UltTic!

Explanation:

This is a very simple experiment with the purpose of creating a Neural Network capable of playing TicTacToe perfectly. Contrary to the usually method where a neural network is evolved using reinforcement learning, it's been done using a very simple supervised learning feedforward dense network with a data set generated using the known MinMaxing algorithm. You can read more about that and the purpose and reasoning behind this project.
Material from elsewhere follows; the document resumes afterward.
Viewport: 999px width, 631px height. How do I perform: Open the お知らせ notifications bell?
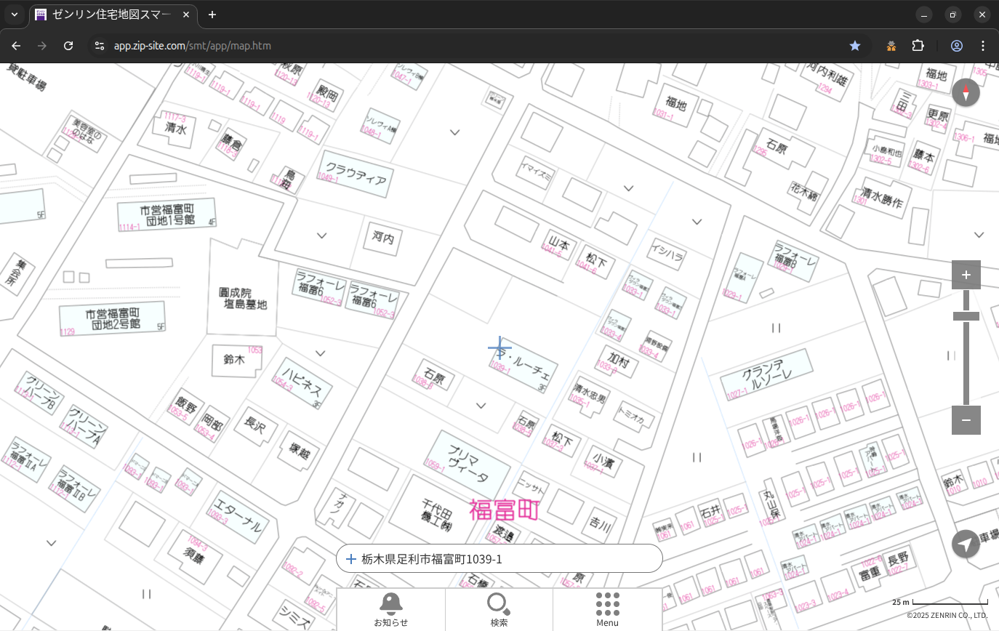click(390, 609)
How to use, contribute and repository structure

Usage and contribution

Python:

To install and use the Python code (generator or keras_model) you will need to use Pipenv and to install the dependencies:

$ pipenv install

You can run the tests using

$ pipenv run test

Example of running keras_mode.py

# pipenv run python keras_model.py

Model:

If you just want to use the models in your own project you can copy them from the model folder, they are licensed under MIT like everything in the repository so feel free to use them in your own projects!

Site:

If you wish to contribute to the website all you have to do is run

$ yarn install
$ yarn run start

Feel free to open a PR or an issue about anything (yes, even questions are welcome! I am also still learning and probably got a lot of this wrong...)

Repository structure

└── data
    ├── perm_gen.py
    ├── test_perm_gen.py
    ├── train_inputs.pickle
    └── train_labels.pickle

The data folder contains the data set used to train the network and its generator perm_gen.py as well as test cases to ensure the generator is working as intended in test_perm_gen.py.

└── example
    └── tictactoe.py

Example folder contains a mostly identical copy of TicTacToe to the one shared here special thanks to both Billy Rebecchi and Horst Jens for writing and improving it. The file/folder itself has no purpose but could easily be updated to use the taught network. It was originally added at the initial phases of development as I was still figuring out how I planned to approach this, in the end only used the isGameOver function from it and slightly fixed (it didn't detect ties).

└── model
    ├── js
    |   ├── model.json
    |   ├── group1-shared1of1
    |   └── group2-shared1of1
    └── UltTic.h5

Contains the trained model generated by keras_model.py and its JavaScript equivalent generated using tensorflowjs.

└── site

The site directory contains a React web app where you can try your luck against the network. Its mostly a straight translation of one of my very first ReactNative projects where I decided to code a mobile TicTacToe (and yes it used MinMax which was rather slow and often hung the app at the beginning of the game)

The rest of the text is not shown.